There have been very important expressions of that solidarity all over the world. The best demonstration came with the petition filed with the Supreme Court asking it to review the case. Never before had that court received such a large, representative, universal number of amicus brief documents, signed by 10 Nobel laureates, jurists’ organizations, human rights advocates, parliaments, parliamentarians, intellectuals, religious people, trade unionists and political figures from all over the world.
This solidarity that is growing and will keep growing. The U.S. rulers in Washington and those who travel abroad run into it frequently. According to revelations by WikiLeaks, high-ranking dignitaries of their allied countries have expressed their concern about the situation of the Five. And I assure you that WikiLeaks has not said everything it knows, or does not know everything that has happened.
Impact on Cuba-U.S. relations
A normal relationship with the United States is unimaginable as long as any of the Five, even one, remains in prison and has not returned, free, to Cuba. Because their incarceration means, simply, that Washington continues supporting terrorism against Cuba and in that way any idea of improvement between the two nations is impossible.
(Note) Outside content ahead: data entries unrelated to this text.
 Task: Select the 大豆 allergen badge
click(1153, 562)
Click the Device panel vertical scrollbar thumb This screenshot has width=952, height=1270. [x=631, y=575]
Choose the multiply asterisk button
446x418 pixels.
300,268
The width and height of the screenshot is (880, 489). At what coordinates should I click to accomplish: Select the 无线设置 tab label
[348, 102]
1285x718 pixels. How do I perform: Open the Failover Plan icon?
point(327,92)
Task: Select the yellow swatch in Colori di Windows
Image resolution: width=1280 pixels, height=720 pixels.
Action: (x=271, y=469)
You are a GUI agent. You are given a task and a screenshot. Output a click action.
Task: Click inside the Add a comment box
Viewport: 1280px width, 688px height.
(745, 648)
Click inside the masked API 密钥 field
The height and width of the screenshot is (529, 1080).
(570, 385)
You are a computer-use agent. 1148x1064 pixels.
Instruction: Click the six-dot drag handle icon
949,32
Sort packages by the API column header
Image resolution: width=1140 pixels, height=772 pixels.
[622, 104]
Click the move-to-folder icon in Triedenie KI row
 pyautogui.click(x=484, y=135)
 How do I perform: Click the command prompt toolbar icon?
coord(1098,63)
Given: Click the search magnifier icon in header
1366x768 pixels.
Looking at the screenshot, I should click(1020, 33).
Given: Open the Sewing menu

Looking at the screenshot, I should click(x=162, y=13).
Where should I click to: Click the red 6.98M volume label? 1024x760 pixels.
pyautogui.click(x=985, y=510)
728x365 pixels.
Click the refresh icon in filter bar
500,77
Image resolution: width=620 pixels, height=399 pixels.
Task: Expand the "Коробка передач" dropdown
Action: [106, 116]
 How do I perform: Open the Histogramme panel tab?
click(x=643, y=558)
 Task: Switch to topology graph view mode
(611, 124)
I do not personally know President Obama, although I do know others in his government. Neither the president, nor his collaborators can be blamed as responsible for this injustice. But they can resolve it, and they know how to do so. If I were in a position to send them a message, I would say respectfully, without shrillness, that they do what their conscience should dictate to them. Free the Five now, all of them, without excluding any and without any conditions.